Mike Burke is the chief financial officer at NYU Langone Medical Center in New York City. He sat down with editor Richard Pizzi to discuss how the finance team at the medical center dealt with the recession.
What's been the biggest financial impact of the recession on NYU Langone Medical Center?
The biggest impact on NYU has been the impact of the recession on state government. The cut in the tax revenue stream in the state has led to a cut in Medicaid payments. Another big impact was the liquidity crisis in the stock market and the impact that had on financial returns. Like a lot of people, we took a hit on our investments. But weren’t hurt as bad as some, because in December 2008 we changed the asset allocations in our portfolio and have become more conservative. Most of our money is in cash and cash equivalents. We made that change 2 weeks after I took over the CFO role, and I did that with the recommendation of our finance committee, who have a deep knowledge of the financial markets.

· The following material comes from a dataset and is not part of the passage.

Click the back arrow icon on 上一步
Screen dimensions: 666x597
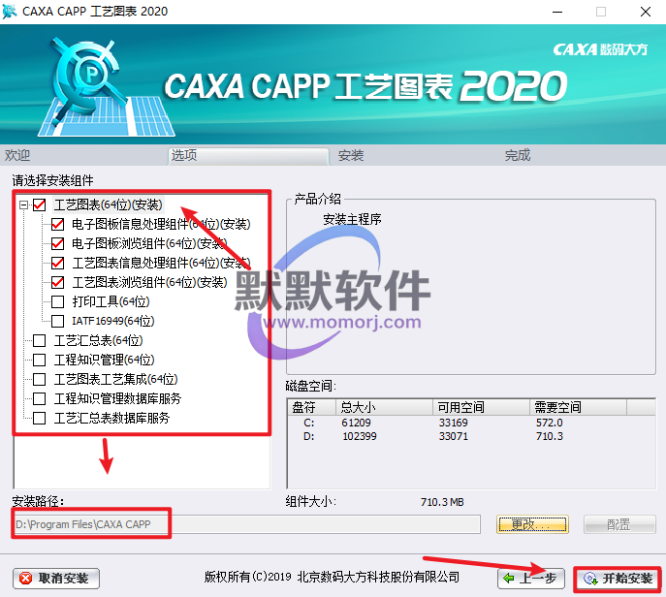click(x=510, y=579)
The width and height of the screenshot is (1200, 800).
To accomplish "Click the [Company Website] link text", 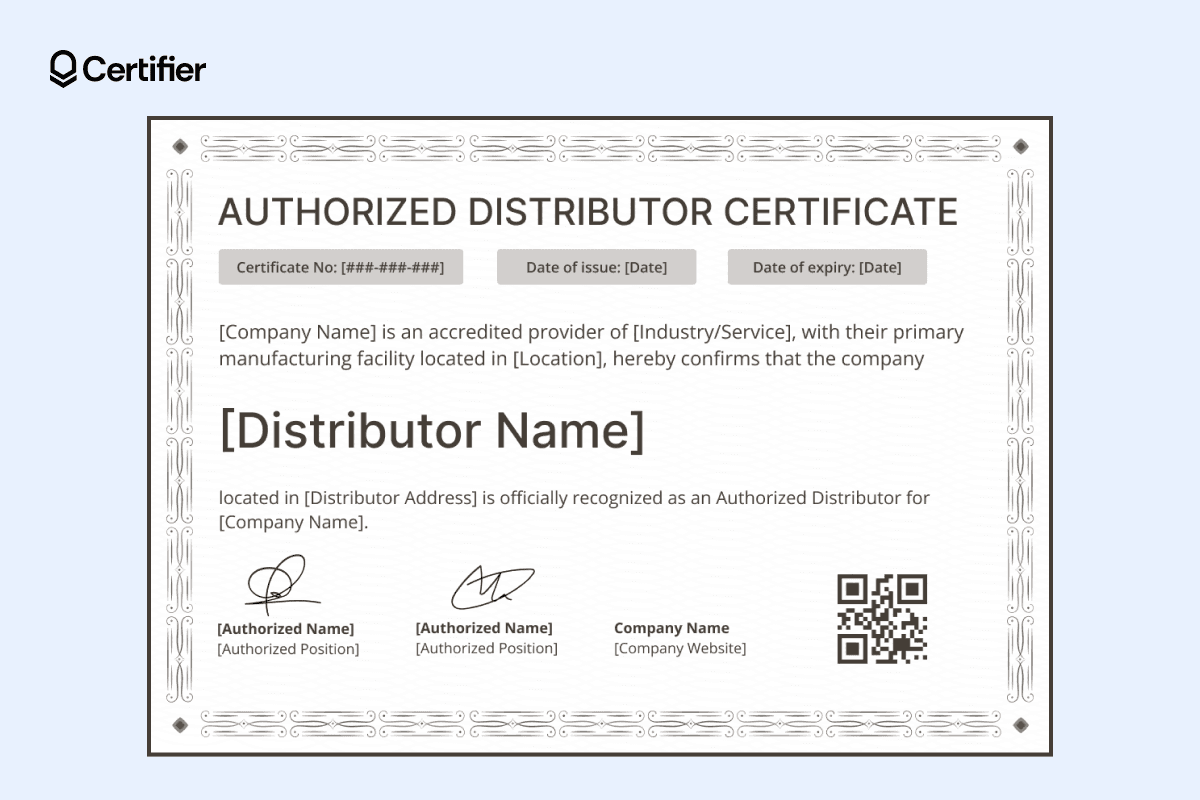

You say you changed the way you managed the medical center's investment portfolio? What advice do you have for other hospitals in this area?
Being in New York, we are very attuned to the stock market and have a lot of advisors who are familiar with the market. We did not rely on hedge funds and other new investments that some people in the healthcare industry did. We were more conservative, and it benefited us. We did not have a huge increase in our asset portfolio, but our assets also did not whipsaw back and forth, up and down, like those health systems that put their money in hedge funds. Some other academic medical centers across the country took a financial hit because they invested in some of these risky instruments.
Many health systems cut back on capital spending during the recession. Did NYU do the same?
We are uniquely positioned to afford capital projects through the improvement in our capital structures and our cashflows. We are in the midst of total system-wide transformation efforts and are trying to make our physical plant more efficient. We have also made big investments in information technology. We think our investments in IT will give us a 20 percent financial return. We are seeing some returns now, but will see more once we automate systems that we are currently using manually.
Did the recession impact your labor costs?
It didn’t really affect the labor side. In fact, we’re actually looking at growing our staff and improving collections through our growth. We want to improve quality of care and improve our documentation techniques, which ultimately improves reimbursement and coding. And we want to continue improving the revenue cycle. We have had dramatic improvement in our revenue streams. We are also looking at ways to improve supply chain costs, increase productivity and boost throughput.
How have you managed the increases in charity care and bad debt that came with the recession?
Actually, we haven’t had a big increase in bad debt and charity care. It just hasn’t happened to us. We haven’t had a big increase in our Medicaid percentage, which is less than 10 percent of our volume. But we have been emphasizing charity care as opposed to writing off patient non-payment as bad debt.
Will financial conditions for hospitals improve over the next year?
It depends on whether the recession is a double-dip recession, or whether we come out of it quickly. Ultimately, it will probably take two years to get back to where we were prior to the recession.
Are you putting more emphasis on collecting patient payments upfront?
We’ve always done that. We’ve always tried to facilitate collection of money upfront, and we’ve been pretty successful – we have very low days in A/R. But we primarily focus on insurance payments instead of patient cash. We have a “best in class” revenue cycle team that has maximized the payments we recover from insurance companies.
How will the new healthcare reform legislation most impact NYU?
The legislation really should be called “health insurance reform.” Congress has taken a similar approach to the Massachusetts reform model, where you increase access to health insurance for the general population. Because that’s the approach, I think that healthcare institutions that are set-up to provide good quality care will benefit the most, because the newly insured – who may have primary care choices for the first time – will choose them. This can be beneficial, as the payment streams at health systems that used to pay for the care of the uninsured will be redirected to pay for other projects.